• _Task to complete_: Please reproduce every record, keeping each one exactly as written.

[Stored data]
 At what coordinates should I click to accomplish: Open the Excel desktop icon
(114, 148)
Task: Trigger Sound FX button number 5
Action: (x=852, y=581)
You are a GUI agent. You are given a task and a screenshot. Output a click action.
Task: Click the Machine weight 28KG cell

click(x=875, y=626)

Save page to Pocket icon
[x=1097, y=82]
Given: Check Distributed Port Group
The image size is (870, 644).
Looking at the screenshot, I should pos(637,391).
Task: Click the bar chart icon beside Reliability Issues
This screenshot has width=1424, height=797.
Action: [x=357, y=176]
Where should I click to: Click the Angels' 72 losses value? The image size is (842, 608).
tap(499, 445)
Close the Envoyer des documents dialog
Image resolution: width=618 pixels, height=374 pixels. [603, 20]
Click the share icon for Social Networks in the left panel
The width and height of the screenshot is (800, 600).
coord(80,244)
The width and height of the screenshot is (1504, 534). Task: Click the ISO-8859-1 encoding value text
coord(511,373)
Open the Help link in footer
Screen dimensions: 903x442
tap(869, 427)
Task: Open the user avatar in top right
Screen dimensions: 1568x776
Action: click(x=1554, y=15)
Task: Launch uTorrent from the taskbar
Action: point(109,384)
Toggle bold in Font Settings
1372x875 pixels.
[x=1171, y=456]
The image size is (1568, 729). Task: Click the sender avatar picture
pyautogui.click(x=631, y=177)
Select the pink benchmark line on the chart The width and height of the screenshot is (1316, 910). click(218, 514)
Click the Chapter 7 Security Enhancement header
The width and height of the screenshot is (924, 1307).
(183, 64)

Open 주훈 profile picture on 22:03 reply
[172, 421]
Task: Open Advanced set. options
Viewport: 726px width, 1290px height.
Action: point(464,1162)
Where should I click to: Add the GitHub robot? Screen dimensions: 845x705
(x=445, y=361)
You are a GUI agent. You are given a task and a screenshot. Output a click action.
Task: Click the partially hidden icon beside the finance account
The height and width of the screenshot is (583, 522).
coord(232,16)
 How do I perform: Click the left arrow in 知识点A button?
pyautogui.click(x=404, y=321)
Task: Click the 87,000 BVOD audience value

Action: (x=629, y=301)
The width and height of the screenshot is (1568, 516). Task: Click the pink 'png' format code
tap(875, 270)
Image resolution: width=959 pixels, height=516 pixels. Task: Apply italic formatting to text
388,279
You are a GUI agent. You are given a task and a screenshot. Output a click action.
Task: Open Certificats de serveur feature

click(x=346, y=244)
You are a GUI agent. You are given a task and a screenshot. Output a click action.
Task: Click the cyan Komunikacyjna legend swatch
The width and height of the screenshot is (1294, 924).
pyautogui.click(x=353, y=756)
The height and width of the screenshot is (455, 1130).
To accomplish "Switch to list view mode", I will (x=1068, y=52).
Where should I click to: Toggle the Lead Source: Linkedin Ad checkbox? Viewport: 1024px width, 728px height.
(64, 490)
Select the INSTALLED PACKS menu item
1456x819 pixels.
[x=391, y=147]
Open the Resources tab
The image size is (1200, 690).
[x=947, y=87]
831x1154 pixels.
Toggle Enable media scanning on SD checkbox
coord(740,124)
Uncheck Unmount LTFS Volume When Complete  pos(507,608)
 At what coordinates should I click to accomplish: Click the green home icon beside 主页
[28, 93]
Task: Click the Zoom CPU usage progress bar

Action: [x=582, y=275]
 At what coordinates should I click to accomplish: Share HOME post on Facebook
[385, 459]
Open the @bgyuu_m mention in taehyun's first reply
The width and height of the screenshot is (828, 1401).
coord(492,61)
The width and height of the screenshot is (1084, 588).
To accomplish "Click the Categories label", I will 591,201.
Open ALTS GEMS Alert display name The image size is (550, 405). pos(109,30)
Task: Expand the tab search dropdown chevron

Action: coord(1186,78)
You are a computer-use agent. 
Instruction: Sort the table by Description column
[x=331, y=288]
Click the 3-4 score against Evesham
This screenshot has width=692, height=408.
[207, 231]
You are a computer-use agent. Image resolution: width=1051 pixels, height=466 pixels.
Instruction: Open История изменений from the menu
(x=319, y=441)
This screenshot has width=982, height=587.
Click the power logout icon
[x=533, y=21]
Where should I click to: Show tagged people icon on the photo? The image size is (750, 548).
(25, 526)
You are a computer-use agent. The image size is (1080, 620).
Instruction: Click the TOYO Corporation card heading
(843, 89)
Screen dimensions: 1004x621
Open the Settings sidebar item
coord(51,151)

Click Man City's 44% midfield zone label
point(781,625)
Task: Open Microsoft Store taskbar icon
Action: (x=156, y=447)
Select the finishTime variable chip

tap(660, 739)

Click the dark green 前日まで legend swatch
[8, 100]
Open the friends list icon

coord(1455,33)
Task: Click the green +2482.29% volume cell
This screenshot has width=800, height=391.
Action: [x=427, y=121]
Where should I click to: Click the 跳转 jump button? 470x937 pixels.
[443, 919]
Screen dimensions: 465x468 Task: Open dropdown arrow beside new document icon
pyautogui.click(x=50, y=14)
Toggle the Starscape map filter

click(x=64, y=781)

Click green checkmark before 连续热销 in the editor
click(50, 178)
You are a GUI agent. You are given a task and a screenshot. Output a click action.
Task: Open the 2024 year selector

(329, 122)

• _Output for this task_:
 At what coordinates should I click to accomplish: Open the Excel desktop icon
(114, 148)
Task: Trigger Sound FX button number 5
Action: (x=852, y=581)
You are a GUI agent. You are given a task and a screenshot. Output a click action.
Task: Click the Machine weight 28KG cell

click(x=875, y=626)

Save page to Pocket icon
[x=1097, y=82]
Given: Check Distributed Port Group
The image size is (870, 644).
Looking at the screenshot, I should pos(637,391).
Task: Click the bar chart icon beside Reliability Issues
This screenshot has width=1424, height=797.
Action: [x=357, y=176]
Where should I click to: Click the Angels' 72 losses value? The image size is (842, 608).
tap(499, 445)
Close the Envoyer des documents dialog
Image resolution: width=618 pixels, height=374 pixels. [603, 20]
Click the share icon for Social Networks in the left panel
The width and height of the screenshot is (800, 600).
coord(80,244)
The width and height of the screenshot is (1504, 534). Task: Click the ISO-8859-1 encoding value text
coord(511,373)
Open the Help link in footer
Screen dimensions: 903x442
tap(869, 427)
Task: Open the user avatar in top right
Screen dimensions: 1568x776
Action: click(x=1554, y=15)
Task: Launch uTorrent from the taskbar
Action: point(109,384)
Toggle bold in Font Settings
1372x875 pixels.
[x=1171, y=456]
The image size is (1568, 729). Task: Click the sender avatar picture
pyautogui.click(x=631, y=177)
Select the pink benchmark line on the chart The width and height of the screenshot is (1316, 910). click(218, 514)
Click the Chapter 7 Security Enhancement header
The width and height of the screenshot is (924, 1307).
(183, 64)

Open 주훈 profile picture on 22:03 reply
[172, 421]
Task: Open Advanced set. options
Viewport: 726px width, 1290px height.
Action: point(464,1162)
Where should I click to: Add the GitHub robot? Screen dimensions: 845x705
(x=445, y=361)
You are a GUI agent. You are given a task and a screenshot. Output a click action.
Task: Click the partially hidden icon beside the finance account
The height and width of the screenshot is (583, 522).
coord(232,16)
 How do I perform: Click the left arrow in 知识点A button?
pyautogui.click(x=404, y=321)
Task: Click the 87,000 BVOD audience value

Action: (x=629, y=301)
The width and height of the screenshot is (1568, 516). Task: Click the pink 'png' format code
tap(875, 270)
Image resolution: width=959 pixels, height=516 pixels. Task: Apply italic formatting to text
388,279
You are a GUI agent. You are given a task and a screenshot. Output a click action.
Task: Open Certificats de serveur feature

click(x=346, y=244)
You are a GUI agent. You are given a task and a screenshot. Output a click action.
Task: Click the cyan Komunikacyjna legend swatch
The width and height of the screenshot is (1294, 924).
pyautogui.click(x=353, y=756)
The height and width of the screenshot is (455, 1130).
To accomplish "Switch to list view mode", I will (x=1068, y=52).
Where should I click to: Toggle the Lead Source: Linkedin Ad checkbox? Viewport: 1024px width, 728px height.
(64, 490)
Select the INSTALLED PACKS menu item
1456x819 pixels.
[x=391, y=147]
Open the Resources tab
The image size is (1200, 690).
[x=947, y=87]
831x1154 pixels.
Toggle Enable media scanning on SD checkbox
coord(740,124)
Uncheck Unmount LTFS Volume When Complete  pos(507,608)
 At what coordinates should I click to accomplish: Click the green home icon beside 主页
[28, 93]
Task: Click the Zoom CPU usage progress bar

Action: [x=582, y=275]
 At what coordinates should I click to accomplish: Share HOME post on Facebook
[385, 459]
Open the @bgyuu_m mention in taehyun's first reply
The width and height of the screenshot is (828, 1401).
coord(492,61)
The width and height of the screenshot is (1084, 588).
To accomplish "Click the Categories label", I will 591,201.
Open ALTS GEMS Alert display name The image size is (550, 405). pos(109,30)
Task: Expand the tab search dropdown chevron

Action: coord(1186,78)
You are a computer-use agent. 
Instruction: Sort the table by Description column
[x=331, y=288]
Click the 3-4 score against Evesham
This screenshot has width=692, height=408.
[207, 231]
You are a computer-use agent. Image resolution: width=1051 pixels, height=466 pixels.
Instruction: Open История изменений from the menu
(x=319, y=441)
This screenshot has width=982, height=587.
Click the power logout icon
[x=533, y=21]
Where should I click to: Show tagged people icon on the photo? The image size is (750, 548).
(25, 526)
You are a computer-use agent. The image size is (1080, 620).
Instruction: Click the TOYO Corporation card heading
(843, 89)
Screen dimensions: 1004x621
Open the Settings sidebar item
coord(51,151)

Click Man City's 44% midfield zone label
point(781,625)
Task: Open Microsoft Store taskbar icon
Action: (x=156, y=447)
Select the finishTime variable chip

tap(660, 739)

Click the dark green 前日まで legend swatch
[8, 100]
Open the friends list icon

coord(1455,33)
Task: Click the green +2482.29% volume cell
This screenshot has width=800, height=391.
Action: [x=427, y=121]
Where should I click to: Click the 跳转 jump button? 470x937 pixels.
[443, 919]
Screen dimensions: 465x468 Task: Open dropdown arrow beside new document icon
pyautogui.click(x=50, y=14)
Toggle the Starscape map filter

click(x=64, y=781)

Click green checkmark before 连续热销 in the editor
click(50, 178)
You are a GUI agent. You are given a task and a screenshot. Output a click action.
Task: Open the 2024 year selector

(329, 122)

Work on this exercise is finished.